Abstract: Virtual prototyping is a technology whose goal is to simulate the behavior of an entire digital system, including the software running on the processors, and the digital hardware. It relies on specific modeling approaches, at different levels of abstraction, so that speed/accuracy trade-offs can be made. This talk will review the challenges of virtual prototyping techniques, and introduce the level of abstractions that have been agreed upon. We will then more specifically focus on the interpretation of software codes and detail two techniques, an interpretive one based on dynamic binary translation and a native one making use of hardware assisted virtualization.

Frédéric Pétrot received the DEA (master) and PhD degree in Computer Science from Université Pierre et Marie Curie (Paris VI), Paris, France, in respectively 1990 and 1994. From 1995 to 2004, he was assistant professor, and contributed actively to the Alliance VLSI CAD System and the Disydent ESL environment. F. Pétrot joined TIMA in September 2004, and holds a professor position at the Grenoble Institute of Technology, France, where, since 2007, he heads the System Level Synthesis group. His main research interests are in system level design of integrated systems, and include computer aided design of digital system, architecture and software for homogeneous and heterogeneous multiprocessor systems on chip.
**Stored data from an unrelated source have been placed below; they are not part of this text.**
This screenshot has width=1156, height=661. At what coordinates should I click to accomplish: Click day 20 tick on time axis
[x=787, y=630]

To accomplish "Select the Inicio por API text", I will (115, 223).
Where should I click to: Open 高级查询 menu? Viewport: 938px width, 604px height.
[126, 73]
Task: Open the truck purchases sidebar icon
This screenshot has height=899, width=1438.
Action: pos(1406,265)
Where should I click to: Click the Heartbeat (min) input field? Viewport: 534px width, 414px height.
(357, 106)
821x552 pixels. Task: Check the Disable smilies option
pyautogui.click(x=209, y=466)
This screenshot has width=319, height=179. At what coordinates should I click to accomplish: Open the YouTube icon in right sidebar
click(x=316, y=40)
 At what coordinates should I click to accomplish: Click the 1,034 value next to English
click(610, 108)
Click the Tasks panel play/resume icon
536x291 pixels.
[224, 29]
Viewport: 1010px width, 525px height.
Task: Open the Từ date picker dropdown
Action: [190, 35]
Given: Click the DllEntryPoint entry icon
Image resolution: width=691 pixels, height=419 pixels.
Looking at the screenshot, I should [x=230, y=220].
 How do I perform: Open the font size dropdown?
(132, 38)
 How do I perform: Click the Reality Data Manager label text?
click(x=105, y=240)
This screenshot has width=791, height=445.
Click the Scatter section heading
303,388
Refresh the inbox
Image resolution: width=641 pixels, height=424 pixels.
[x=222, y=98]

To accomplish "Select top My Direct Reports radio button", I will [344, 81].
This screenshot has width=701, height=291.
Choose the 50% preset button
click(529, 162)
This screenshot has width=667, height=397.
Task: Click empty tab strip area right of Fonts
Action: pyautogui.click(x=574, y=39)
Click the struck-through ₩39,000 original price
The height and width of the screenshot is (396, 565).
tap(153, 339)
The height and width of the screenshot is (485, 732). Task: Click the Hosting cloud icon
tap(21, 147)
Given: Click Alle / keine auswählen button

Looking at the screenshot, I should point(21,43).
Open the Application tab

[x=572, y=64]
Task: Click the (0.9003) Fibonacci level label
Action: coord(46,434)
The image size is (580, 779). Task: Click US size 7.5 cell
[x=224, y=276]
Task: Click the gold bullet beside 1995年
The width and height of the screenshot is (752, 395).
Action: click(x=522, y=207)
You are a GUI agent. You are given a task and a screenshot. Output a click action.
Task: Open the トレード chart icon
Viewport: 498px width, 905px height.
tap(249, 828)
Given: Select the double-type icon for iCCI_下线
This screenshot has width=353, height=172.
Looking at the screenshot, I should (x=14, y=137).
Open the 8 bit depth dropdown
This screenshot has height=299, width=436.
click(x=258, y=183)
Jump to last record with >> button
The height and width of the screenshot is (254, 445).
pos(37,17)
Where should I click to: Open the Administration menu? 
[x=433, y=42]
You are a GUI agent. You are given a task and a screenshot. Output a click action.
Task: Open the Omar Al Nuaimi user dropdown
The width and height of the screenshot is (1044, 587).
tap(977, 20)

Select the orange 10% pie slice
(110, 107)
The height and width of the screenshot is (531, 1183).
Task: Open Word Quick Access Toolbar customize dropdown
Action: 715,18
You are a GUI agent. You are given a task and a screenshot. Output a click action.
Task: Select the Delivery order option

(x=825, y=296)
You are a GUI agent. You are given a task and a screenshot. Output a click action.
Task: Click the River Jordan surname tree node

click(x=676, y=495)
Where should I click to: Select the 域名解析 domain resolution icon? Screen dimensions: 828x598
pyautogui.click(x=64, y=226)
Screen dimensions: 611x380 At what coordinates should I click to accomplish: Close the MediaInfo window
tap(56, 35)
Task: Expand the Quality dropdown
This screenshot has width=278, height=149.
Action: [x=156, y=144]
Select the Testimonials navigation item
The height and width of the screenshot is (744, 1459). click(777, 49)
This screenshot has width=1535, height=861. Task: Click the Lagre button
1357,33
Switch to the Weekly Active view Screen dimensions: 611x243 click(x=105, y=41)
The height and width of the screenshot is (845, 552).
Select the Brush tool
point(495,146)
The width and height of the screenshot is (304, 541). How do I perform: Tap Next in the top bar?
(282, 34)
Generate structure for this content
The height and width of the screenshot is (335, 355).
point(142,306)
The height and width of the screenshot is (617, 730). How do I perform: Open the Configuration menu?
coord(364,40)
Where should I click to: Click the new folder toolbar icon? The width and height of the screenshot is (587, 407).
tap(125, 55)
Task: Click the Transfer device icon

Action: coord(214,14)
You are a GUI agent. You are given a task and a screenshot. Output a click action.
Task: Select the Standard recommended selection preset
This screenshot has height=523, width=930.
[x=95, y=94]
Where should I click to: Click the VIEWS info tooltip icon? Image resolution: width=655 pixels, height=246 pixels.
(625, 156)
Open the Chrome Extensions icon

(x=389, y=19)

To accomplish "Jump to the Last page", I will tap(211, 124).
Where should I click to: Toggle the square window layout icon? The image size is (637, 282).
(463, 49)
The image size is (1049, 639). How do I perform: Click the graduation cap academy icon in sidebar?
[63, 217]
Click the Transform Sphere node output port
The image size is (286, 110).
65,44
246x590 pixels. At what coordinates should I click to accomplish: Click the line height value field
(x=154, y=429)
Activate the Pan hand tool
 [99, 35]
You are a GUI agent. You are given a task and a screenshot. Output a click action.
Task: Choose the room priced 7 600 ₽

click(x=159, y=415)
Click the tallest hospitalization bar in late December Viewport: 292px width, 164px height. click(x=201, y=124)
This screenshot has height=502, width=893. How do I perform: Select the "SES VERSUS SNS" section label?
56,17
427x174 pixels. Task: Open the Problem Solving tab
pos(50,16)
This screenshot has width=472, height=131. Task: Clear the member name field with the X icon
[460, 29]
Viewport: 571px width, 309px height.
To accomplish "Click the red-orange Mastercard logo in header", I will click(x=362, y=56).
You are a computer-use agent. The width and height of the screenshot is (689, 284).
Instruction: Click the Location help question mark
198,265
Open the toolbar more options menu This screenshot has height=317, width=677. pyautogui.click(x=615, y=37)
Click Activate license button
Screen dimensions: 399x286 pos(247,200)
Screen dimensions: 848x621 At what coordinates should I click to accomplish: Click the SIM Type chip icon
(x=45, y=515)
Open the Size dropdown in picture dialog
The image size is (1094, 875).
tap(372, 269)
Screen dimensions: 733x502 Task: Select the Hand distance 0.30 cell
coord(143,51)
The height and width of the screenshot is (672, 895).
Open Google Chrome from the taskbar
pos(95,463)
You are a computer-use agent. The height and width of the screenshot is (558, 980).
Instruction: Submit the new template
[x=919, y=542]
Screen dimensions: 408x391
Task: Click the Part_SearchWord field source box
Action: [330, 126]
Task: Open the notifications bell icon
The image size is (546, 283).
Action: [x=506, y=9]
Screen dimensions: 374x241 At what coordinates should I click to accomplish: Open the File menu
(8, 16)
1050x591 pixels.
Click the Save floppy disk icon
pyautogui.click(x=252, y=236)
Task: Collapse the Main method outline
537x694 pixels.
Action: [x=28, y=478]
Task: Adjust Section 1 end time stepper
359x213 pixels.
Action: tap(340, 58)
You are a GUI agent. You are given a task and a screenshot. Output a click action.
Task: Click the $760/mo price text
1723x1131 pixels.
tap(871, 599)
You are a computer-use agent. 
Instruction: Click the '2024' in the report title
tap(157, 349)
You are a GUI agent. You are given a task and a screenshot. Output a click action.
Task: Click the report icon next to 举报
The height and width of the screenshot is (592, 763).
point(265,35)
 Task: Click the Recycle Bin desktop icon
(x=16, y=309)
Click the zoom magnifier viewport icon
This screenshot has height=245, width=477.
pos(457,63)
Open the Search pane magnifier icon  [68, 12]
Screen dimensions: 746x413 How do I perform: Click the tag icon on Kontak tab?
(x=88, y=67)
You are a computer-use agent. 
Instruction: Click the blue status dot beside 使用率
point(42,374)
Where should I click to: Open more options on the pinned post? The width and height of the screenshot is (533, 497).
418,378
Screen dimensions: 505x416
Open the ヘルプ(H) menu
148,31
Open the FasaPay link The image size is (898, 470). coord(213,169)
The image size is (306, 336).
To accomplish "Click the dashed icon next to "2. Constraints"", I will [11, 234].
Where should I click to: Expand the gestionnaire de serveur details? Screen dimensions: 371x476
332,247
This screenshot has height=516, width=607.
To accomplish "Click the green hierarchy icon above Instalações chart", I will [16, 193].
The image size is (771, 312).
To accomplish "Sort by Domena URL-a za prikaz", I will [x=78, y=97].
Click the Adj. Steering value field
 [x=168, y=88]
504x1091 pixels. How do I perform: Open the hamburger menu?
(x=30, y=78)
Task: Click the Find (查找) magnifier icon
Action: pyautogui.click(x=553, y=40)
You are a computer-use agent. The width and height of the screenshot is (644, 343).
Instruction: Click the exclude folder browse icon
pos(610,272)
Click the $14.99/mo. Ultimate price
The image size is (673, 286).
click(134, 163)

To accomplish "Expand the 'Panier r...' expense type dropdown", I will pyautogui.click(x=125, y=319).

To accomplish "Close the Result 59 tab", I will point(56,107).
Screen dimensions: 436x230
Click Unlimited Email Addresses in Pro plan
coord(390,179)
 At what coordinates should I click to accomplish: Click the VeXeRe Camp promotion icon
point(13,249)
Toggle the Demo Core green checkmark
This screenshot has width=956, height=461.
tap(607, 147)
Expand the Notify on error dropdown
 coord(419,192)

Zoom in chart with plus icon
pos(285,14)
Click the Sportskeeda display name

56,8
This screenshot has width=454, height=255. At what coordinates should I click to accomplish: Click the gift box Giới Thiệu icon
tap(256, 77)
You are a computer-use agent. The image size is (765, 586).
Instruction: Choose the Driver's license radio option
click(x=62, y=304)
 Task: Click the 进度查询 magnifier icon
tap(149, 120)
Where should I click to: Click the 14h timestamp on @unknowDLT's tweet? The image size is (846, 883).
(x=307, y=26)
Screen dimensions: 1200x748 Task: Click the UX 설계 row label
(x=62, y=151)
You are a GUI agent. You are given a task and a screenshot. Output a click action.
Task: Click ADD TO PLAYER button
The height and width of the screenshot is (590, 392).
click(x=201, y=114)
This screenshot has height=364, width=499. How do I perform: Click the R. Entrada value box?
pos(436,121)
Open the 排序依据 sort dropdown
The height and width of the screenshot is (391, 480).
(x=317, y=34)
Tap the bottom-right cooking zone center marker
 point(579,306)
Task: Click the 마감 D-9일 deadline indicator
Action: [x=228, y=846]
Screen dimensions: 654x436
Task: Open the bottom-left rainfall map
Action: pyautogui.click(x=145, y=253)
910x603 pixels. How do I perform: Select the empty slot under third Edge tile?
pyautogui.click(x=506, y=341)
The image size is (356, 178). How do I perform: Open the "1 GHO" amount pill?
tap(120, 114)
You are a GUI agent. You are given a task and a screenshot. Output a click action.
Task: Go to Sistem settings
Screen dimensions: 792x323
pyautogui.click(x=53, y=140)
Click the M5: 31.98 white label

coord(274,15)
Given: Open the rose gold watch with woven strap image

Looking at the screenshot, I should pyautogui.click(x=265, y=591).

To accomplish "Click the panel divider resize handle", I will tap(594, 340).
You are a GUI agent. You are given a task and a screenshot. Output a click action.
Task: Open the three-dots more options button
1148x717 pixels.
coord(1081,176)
The Challenges of Analyzing Embedded Processor Behavior In the Age of Complex SoCs

Markus Levy (EEMBC, USA)

Abstract: Drawing on the experience of the Embedded Microprocessor Benchmark Consortium (EEMBC), this presentation will detail the methodology used to develop benchmarks that target horizontal technologies such as floating-point and multicore and vertical technologies such as smartphones, automotive, and Android. In addition to performance-related aspects, I will also discuss battery-life measurement techniques for smartphones, a subject that is often fraught with misinterpretation and abuse. The advanced development effort of these benchmarks is faced with many challenges such as ensuring repeatability, portability, and the ability to defeat unwarranted optimizations. Furthermore, these diverse and popular topics present the design engineer with unique challenges in trying to understand how to analyze the embedded processor and system behavior. Therefore, this presentation will also explain how to apply these benchmark techniques to designing next-generation processors and systems, as well as for system designers making tradeoffs between performance and power.

Markus Levy is founder and president of EEMBC. He is also president of The Multicore Association and chairman of Multicore Developers Conference. Mr. Levy was previously a senior analyst at In-Stat/MDR and an editor at EDN magazine, focusing in both roles on processors for the embedded industry. Levy began his career in the semiconductor industry at Intel Corporation, where he served as both a senior applications engineer and customer training specialist for Intel's microprocessor and flash memory products. He is the co-author of Designing with Flash Memory, the only technical book on this subject, and received several patents while at Intel for his ideas related to flash memory architecture and usage as a disk drive alternative. He is also a volunteer firefighter.